**Dataset records:**
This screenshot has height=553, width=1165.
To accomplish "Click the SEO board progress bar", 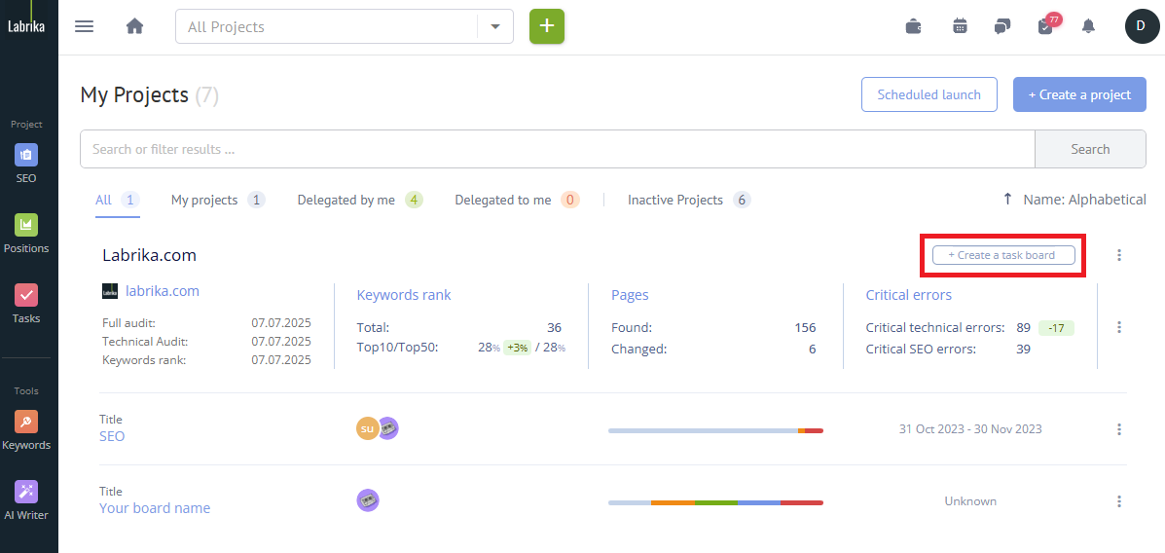I will pos(715,430).
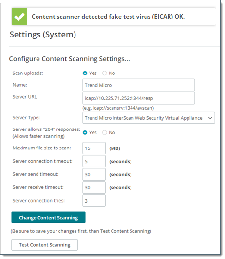The height and width of the screenshot is (259, 225).
Task: Click the Name field containing Trend Micro
Action: point(139,85)
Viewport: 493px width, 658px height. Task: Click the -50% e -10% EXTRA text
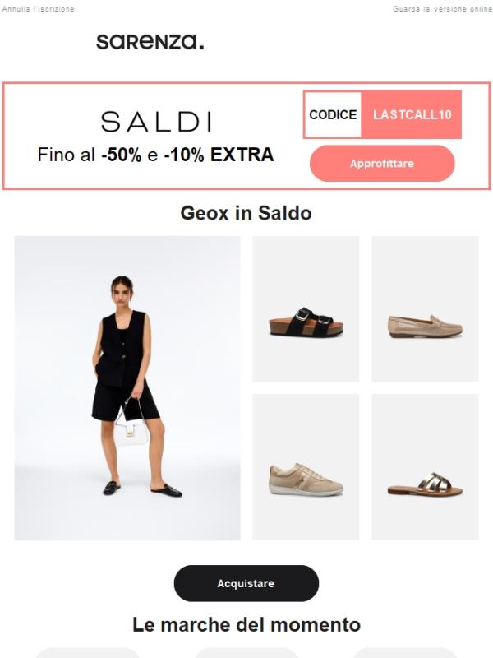point(187,155)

**What to work on:**
In the data above, find the line containing "Viewport: 493px width, 658px"; from there, please write out each line through the end, exactly, with the pictures omitted.

**Problem solution:**
Viewport: 493px width, 658px height. Task: Click the -50% e -10% EXTRA text
point(187,155)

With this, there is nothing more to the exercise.